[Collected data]
◇ ◇ ◇ ◇

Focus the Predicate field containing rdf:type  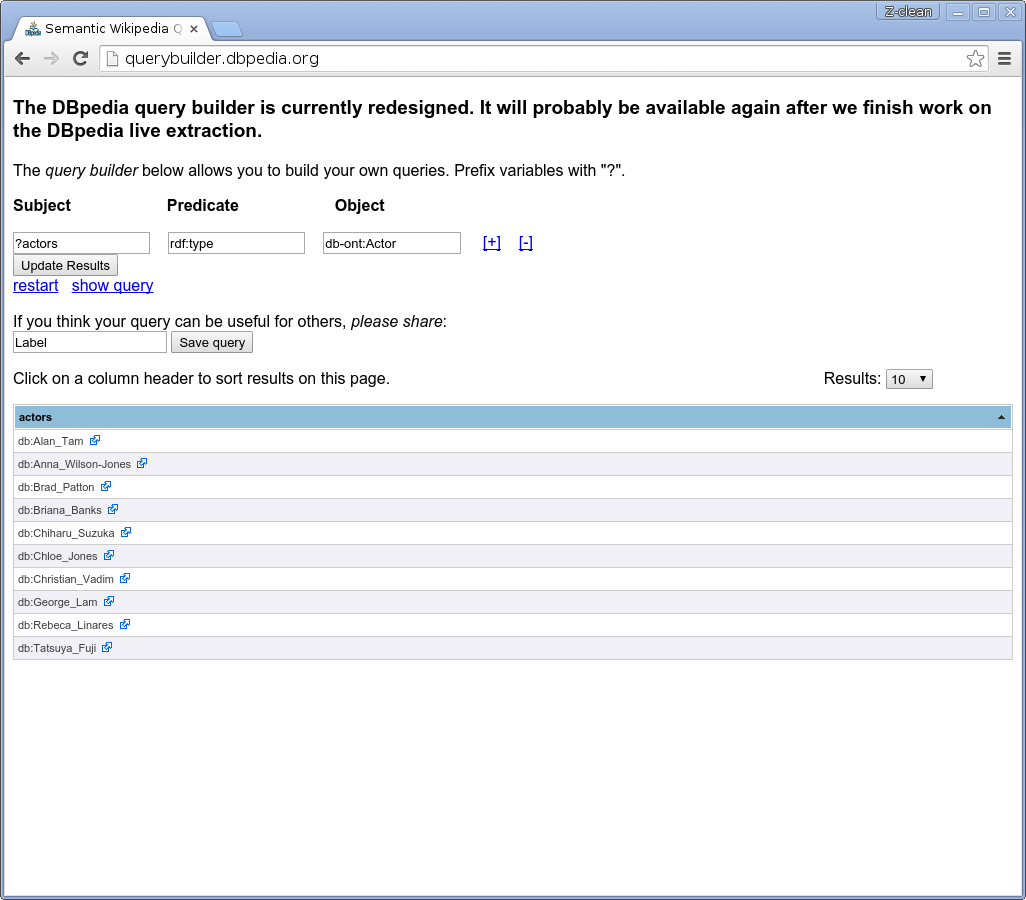236,243
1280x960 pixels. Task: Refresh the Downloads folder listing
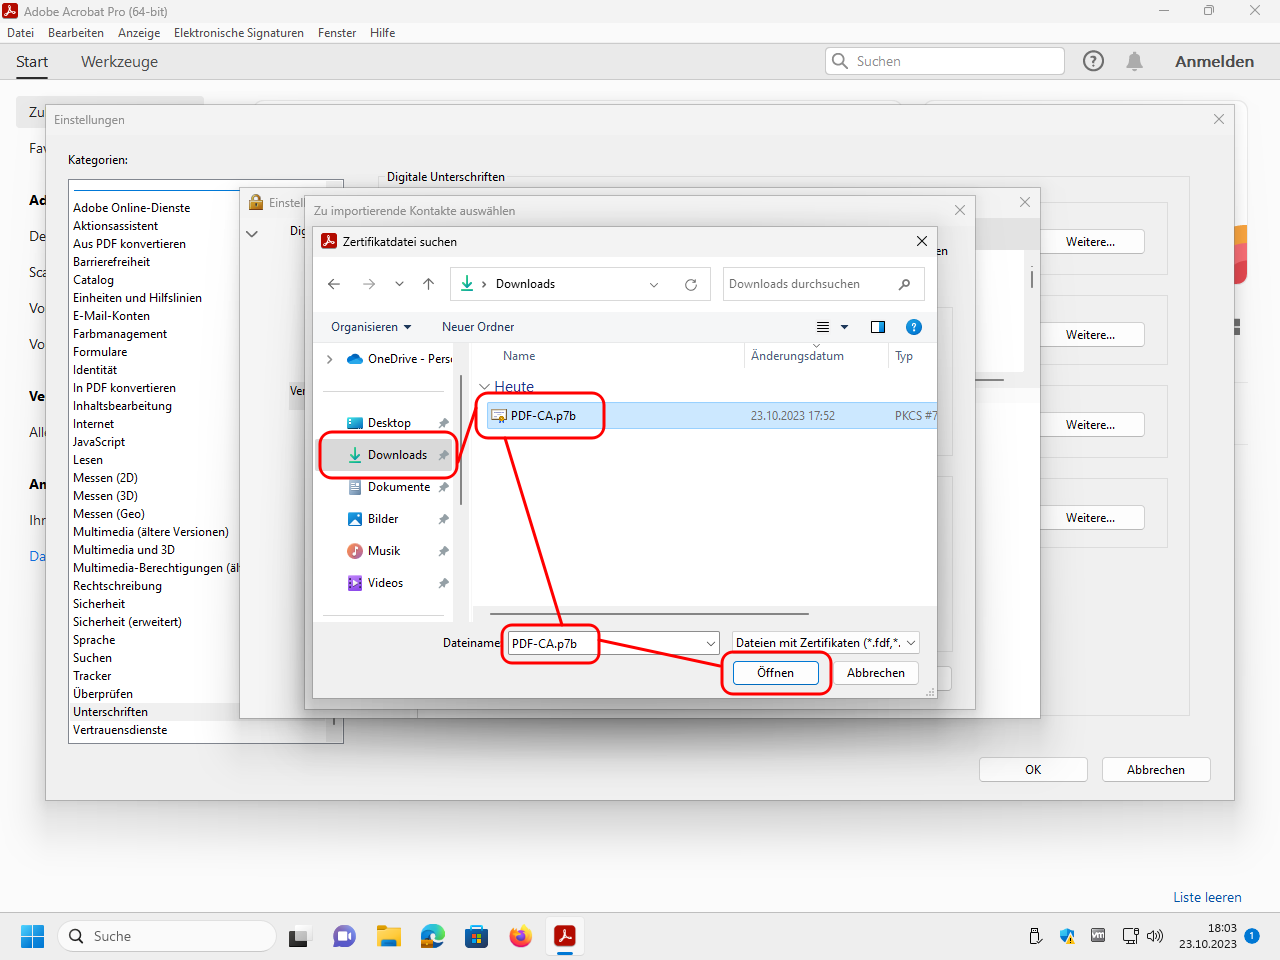point(690,284)
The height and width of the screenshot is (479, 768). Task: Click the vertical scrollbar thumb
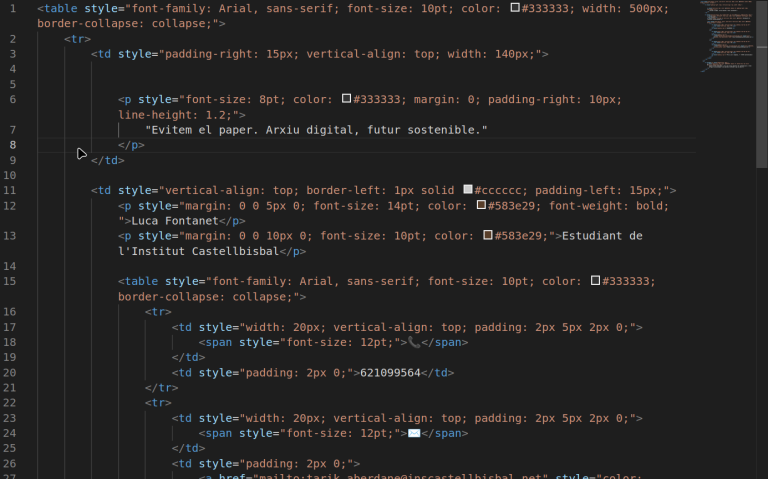tap(762, 85)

◇ ◇ ◇ ◇

Leave the pictures out. Transcribe exactly the lines from the one with "1280x960 pixels. Task: Refresh" through the end of the records.

◆ Solution for this problem:
1280x960 pixels. Task: Refresh the Downloads folder listing
point(690,284)
The height and width of the screenshot is (479, 768). Task: Click the vertical scrollbar thumb
tap(762, 85)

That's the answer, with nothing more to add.